_SOURCE TEXT_:
══════

Reidy said the train involved in today's incident underwent a full thorough service 14 days ago.

The train at the Melling station was the fifth service of the day to run from that station.

Mr Reidy said it was too early to speculate on the cause of the accident but wanted to reassure its customers that safety was  paramount.

"The investigations would look at the full range of possible causes for the incident.

"All Matangi and Ganz Mavag trains are regularly checked as part of our maintenance programme.  We conduct regular safety briefings for our staff and have ongoing staff monitoring and training in place."

All services on the Melling line were  suspended until further notice with  bus replacements provided  between Melling and Petone.

Reidy said the crash of a Matangi train in April last year was also still subject to an ongoing external agency investigation.

Lower Hutt Fire Station Senior Station Officer Rob Sullivan said his men kept the 20 passengers on the train while the power was cut off.

"It took about 10 minutes to cut the power off. The danger came from the fact that the top of the train had risen up and was touching 1100v power cables. So we kept the 20 or so passengers on the train until the power was cut off," Sullivan said.

Sullivan said there was only one injury, to the woman with the cut head, but many people, including the driver, were shaken.

Transport Minister Gerry Brownlee said it was not yet known why the train derailed but KiwiRail executives had been on site to try and figure that out.

"I think you could say anything is possible. Until they actually do the investigation they won't know ... This is very disconcerting because we are encouraging people to use commuter rail, not only do we want it to be reliable but we want it to be safe."

He refused to speculate on what caused the accident but expected to be briefed this afternoon on the preliminary findings.

The issue needed to be addressed quickly to ensure the public's faith in the service was not lost.

"Any rail operator has derailments from time to time but it's the nature of this one that's particularly concerning. I think we're lucky that there weren't more people injured obviously and for those who are injured they've got my deep sympathies and I hope they make a speedy recovery from those injuries."

The accident occured just south of the bridge which leads across the Hutt River into Lower Hutt.

══════

_RECORDS SHOWN_:
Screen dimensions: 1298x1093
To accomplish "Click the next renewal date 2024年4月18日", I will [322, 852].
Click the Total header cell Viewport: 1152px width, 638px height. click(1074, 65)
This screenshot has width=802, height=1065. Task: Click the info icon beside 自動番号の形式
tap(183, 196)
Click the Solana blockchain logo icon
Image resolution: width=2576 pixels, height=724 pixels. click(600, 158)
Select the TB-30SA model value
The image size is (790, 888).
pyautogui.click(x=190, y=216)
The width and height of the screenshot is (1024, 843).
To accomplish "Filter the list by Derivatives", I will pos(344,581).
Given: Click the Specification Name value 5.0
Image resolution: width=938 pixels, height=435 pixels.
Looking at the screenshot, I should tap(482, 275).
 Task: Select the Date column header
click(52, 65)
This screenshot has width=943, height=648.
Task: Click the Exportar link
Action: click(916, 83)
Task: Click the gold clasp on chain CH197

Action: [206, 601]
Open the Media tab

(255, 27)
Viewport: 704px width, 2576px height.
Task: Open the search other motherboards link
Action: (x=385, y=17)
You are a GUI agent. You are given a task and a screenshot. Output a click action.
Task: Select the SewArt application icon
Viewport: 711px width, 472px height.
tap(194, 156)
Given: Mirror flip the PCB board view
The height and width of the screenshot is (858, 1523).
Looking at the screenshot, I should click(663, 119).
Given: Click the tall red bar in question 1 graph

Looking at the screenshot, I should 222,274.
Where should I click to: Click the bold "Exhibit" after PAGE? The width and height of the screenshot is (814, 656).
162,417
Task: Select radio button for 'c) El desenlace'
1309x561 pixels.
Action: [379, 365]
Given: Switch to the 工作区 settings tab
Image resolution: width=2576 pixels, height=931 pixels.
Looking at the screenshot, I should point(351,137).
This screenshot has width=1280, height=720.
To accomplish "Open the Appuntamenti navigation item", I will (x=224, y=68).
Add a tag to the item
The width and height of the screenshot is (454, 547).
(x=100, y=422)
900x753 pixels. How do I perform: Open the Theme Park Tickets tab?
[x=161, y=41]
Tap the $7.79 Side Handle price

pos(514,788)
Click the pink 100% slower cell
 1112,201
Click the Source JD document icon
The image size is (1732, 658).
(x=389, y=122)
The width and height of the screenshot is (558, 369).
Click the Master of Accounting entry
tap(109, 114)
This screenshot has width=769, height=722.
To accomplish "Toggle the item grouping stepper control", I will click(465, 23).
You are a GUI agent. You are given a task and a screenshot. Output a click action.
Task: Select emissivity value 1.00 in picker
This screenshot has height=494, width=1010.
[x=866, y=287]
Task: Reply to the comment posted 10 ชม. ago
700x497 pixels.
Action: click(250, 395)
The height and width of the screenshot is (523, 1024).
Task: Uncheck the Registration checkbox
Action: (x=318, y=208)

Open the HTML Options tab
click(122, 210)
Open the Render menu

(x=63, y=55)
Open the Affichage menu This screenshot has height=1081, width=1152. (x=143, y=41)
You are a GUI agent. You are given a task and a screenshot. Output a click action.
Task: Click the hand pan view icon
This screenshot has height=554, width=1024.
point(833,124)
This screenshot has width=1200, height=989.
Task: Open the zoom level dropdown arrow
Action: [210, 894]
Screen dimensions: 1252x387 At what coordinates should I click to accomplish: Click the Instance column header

══════

_REQUIRED TASKS_:
1/ List every person named in the derailment article.
2/ According to the derailment article, how long before the incident had the train had a full service?
3/ Using the derailment article, explain why firefighters kept the passengers on the train after the derailment.

_RESPONSES_:
1/ Reidy, Rob Sullivan, and Gerry Brownlee.

2/ The train had a full, thorough service 14 days before the incident.

3/ The top of the train had risen up and was touching 1100v power cables, which made it dangerous. Firefighters kept the 20 or so passengers on board until the power was cut off, which took about 10 minutes.